De Redação Estadão | 14 de novembro de 2020 | 07:01

A vantagem de Joe Biden para Donald Trump ficou ainda maior ontem, quando agências, jornais e TVs projetaram a vitória do democrata em mais dois Estados, no Arizona e na Geórgia. O presidente venceu na Carolina do Norte, de acordo com as mesmas estimativas. Assim, o placar do colégio eleitoral ficou 306 a 232 para o democrata – curiosamente, o mesmo resultado registrado na eleição passada, só que a favor de Trump, contra Hillary Clinton.

A vitória do democrata, no entanto, já estava assegurada desde sábado, quando ele venceu Trump na Pensilvânia e alcançou a marca de 273 votos no colégio eleitoral, acima dos 270 necessários para vencer. Arizona e Geórgia foram Estados conquistados pelo republicano em 2016 e, ao lado de Pensilvânia, Michigan e Wisconsin, marcaram as cinco viradas de Biden no colégio eleitoral deste ano.

No voto popular, o candidato democrata ultrapassou ontem os 78 milhões de votos – a maior votação da história de uma eleição presidencial americana. Trump teve até agora 72,7 milhões de votos, o que também seria um recorde, não fosse o desempenho de Biden.

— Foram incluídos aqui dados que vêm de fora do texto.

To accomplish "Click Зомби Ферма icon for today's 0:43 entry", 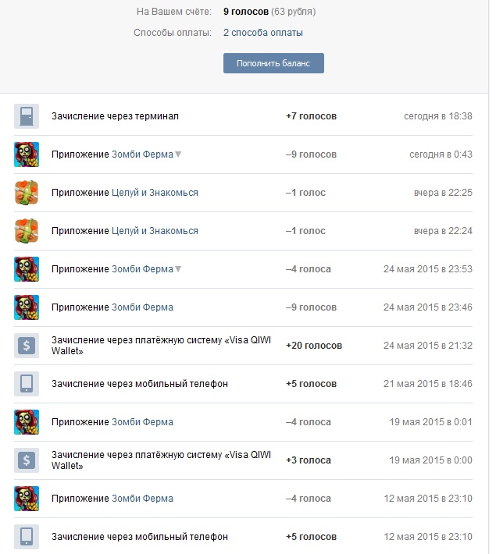I will 27,154.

Apesar da enorme diferença, o presidente ainda não jogou a toalha. Sua campanha entrou com ações em seis Estados para impedir a certificação dos resultados, que deve ocorrer até 8 de dezembro, em todo o país, seis dias antes da eleição no colégio eleitoral. As medidas judiciais vêm sofrendo seguidas derrotas. Ontem, os advogados de Trump tiveram pedidos arquivados em Michigan e Nevada.

No Arizona, aliados do presidente admitiram ontem que os malabarismos jurídicos não farão diferença no resultado da eleição no Estado. O porta-voz nacional da campanha, no entanto, não desistiu. “Continuamos a explorar nossas opções no Arizona”, disse Tim Murtaugh. “Cada Estado tem leis e abordagens diferentes.” O Arizona tem uma das leis mais duras para recontagem, que exige uma margem de 200 votos para iniciar o processo – Biden lidera com 11 mil votos de vantagem.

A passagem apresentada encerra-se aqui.